Perché mancano ostetriche e infermiere?

«Purtroppo non tutte le regioni hanno pari livelli di eccellenza. Esistono poi anche due problemi: uno di tipo organizzativo nell’impiego di ostetriche e infermiere, l’altro formativo» spiega Maria Vicario, presidente FNOPO. «Oggi nei reparti di ginecologia e ostetricia operano anche infermieri e infermiere generalisti (gli ex infermieri professionali) che per le loro competenze possono essere collocati in tutti i reparti, tranne che nell’area materno-infantile (dunque in ostetricia) e in pediatria-neonatologia, dove invece occorrono infermieri pediatrici. Questo porta a un ricorso inopportuno e inadeguato di personale che se invece fosse correttamente distribuito risolverebbe i problemi di carenza di organico di infermieri in altri reparti e liberebbe posti in ostetricia» spiega la presidente della FNOPO.

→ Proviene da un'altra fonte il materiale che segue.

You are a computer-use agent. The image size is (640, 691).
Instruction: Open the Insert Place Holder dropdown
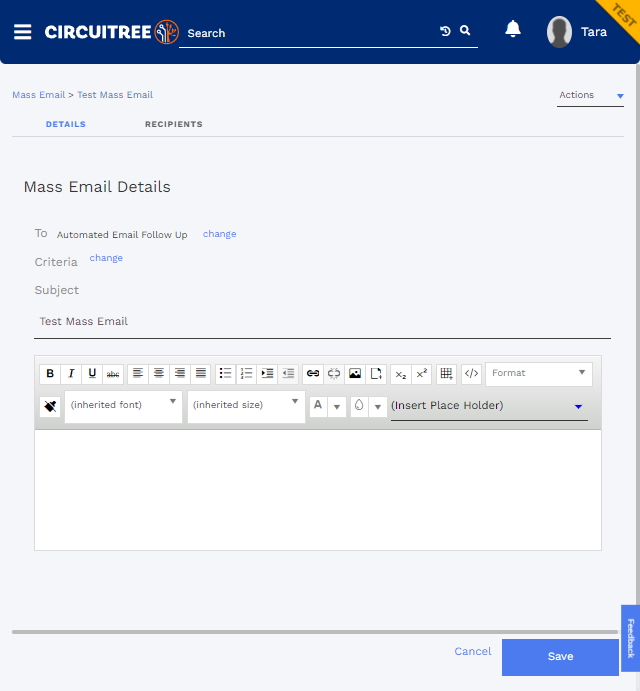click(x=489, y=406)
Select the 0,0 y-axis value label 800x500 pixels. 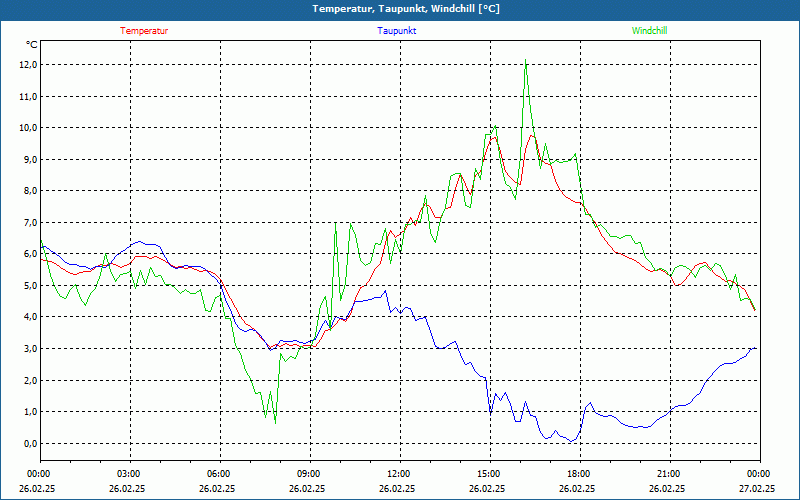tap(30, 444)
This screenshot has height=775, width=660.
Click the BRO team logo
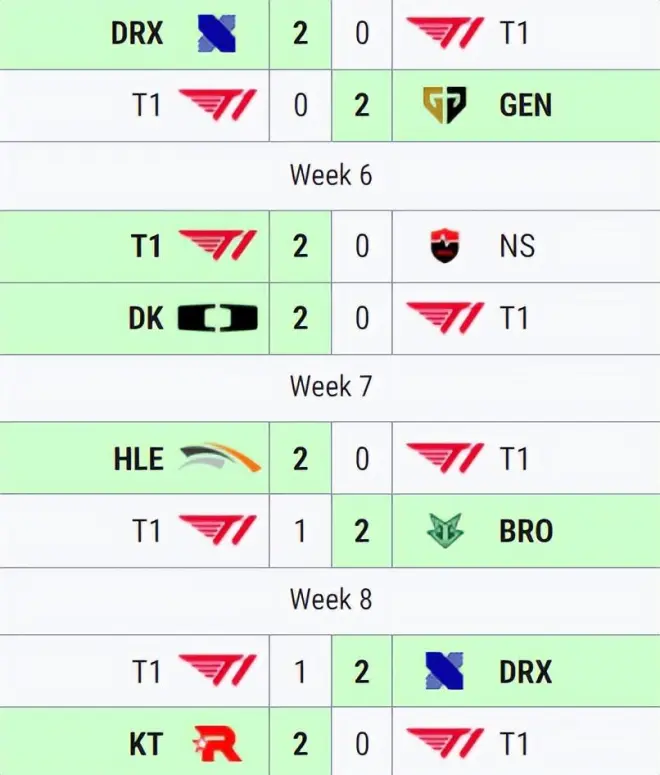[445, 530]
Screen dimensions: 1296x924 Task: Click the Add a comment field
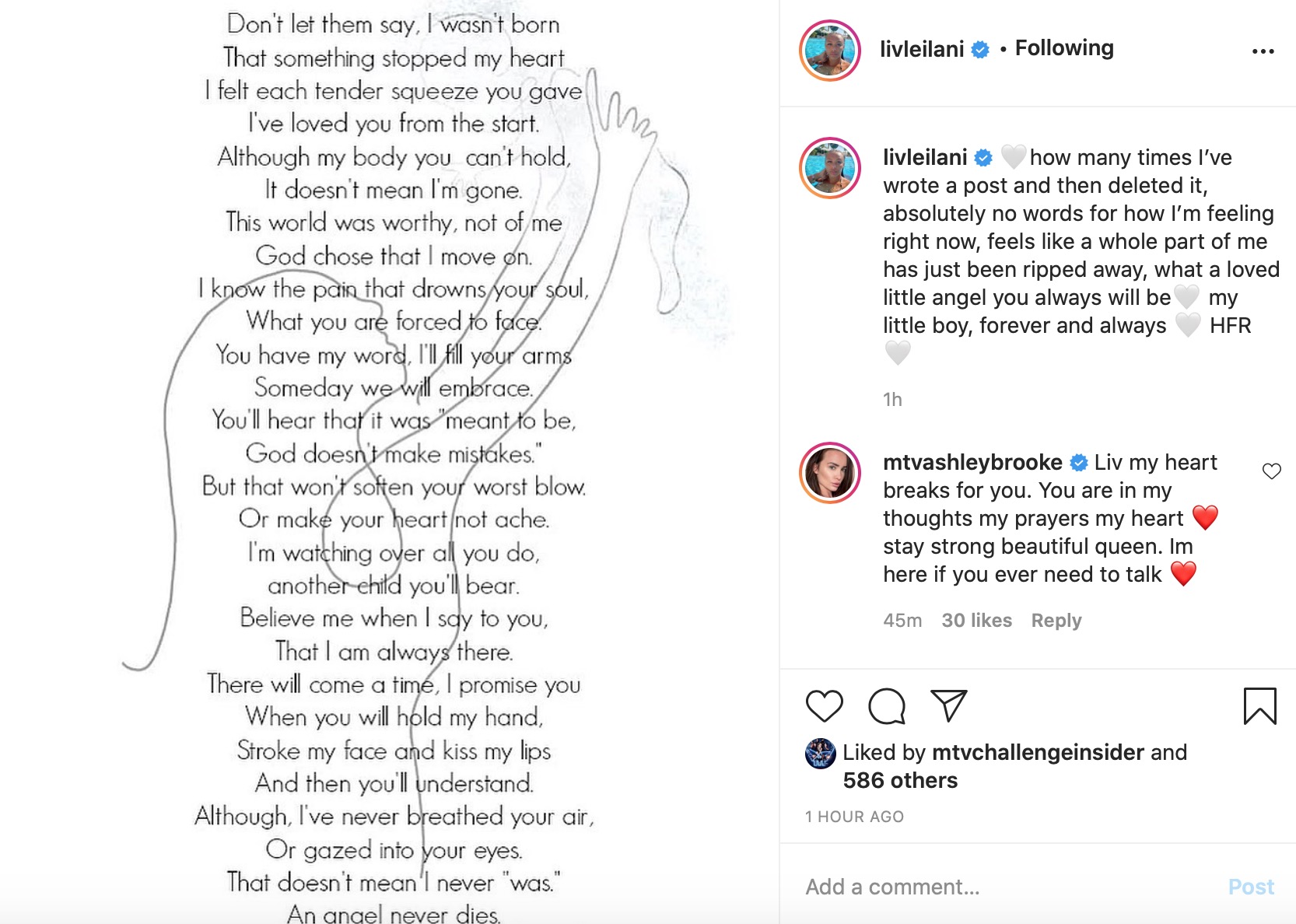(x=1004, y=887)
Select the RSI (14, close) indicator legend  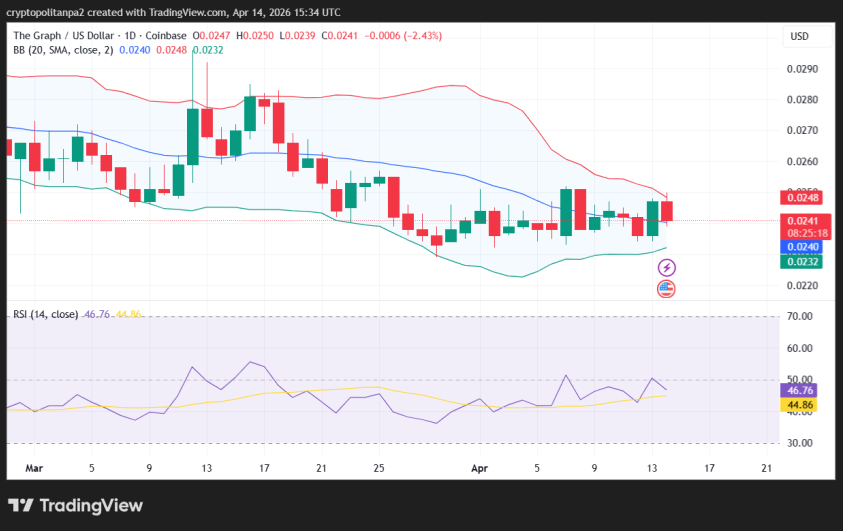coord(45,314)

A questo problema è legato anche quello della formazione.

Come si diventa ostetrica

Per diventare infermiera o ostetrica è necessaria una laurea, rispettivamente in Infermieristica e in Ostetricia, entrambi i percorsi durano tre anni e sono a numero chiuso, dunque occorre superare un test d’ingresso. Al termine degli studi è previsto un tirocinio e l’iscrizione al Collegio provinciale e all’apposito all’Albo. È possibile proseguire nel percorso di specializzazione tramite master. «Purtroppo con la seconda riforma sanitaria del 1992 e le successive modifiche si sono ridotti da 5 a 3 gli anni di studio universitario per le ostetriche, ma non si sono ridotte le conoscenze e competenze richieste» dice Vicario, che aggiunge: «Essendo a numero chiuso, occorrerebbe alzare i posti disponibili sia per andare incontro alle esigenze reali di ospedali, aziende sanitarie e consultori, sia perché occorre tenere conto di una fisiologica dispersione accademica: degli attuali 800 iscritti al primo anno accademico di Ostetricia, ad esempio, realisticamente ne arriveranno alla laurea in 700».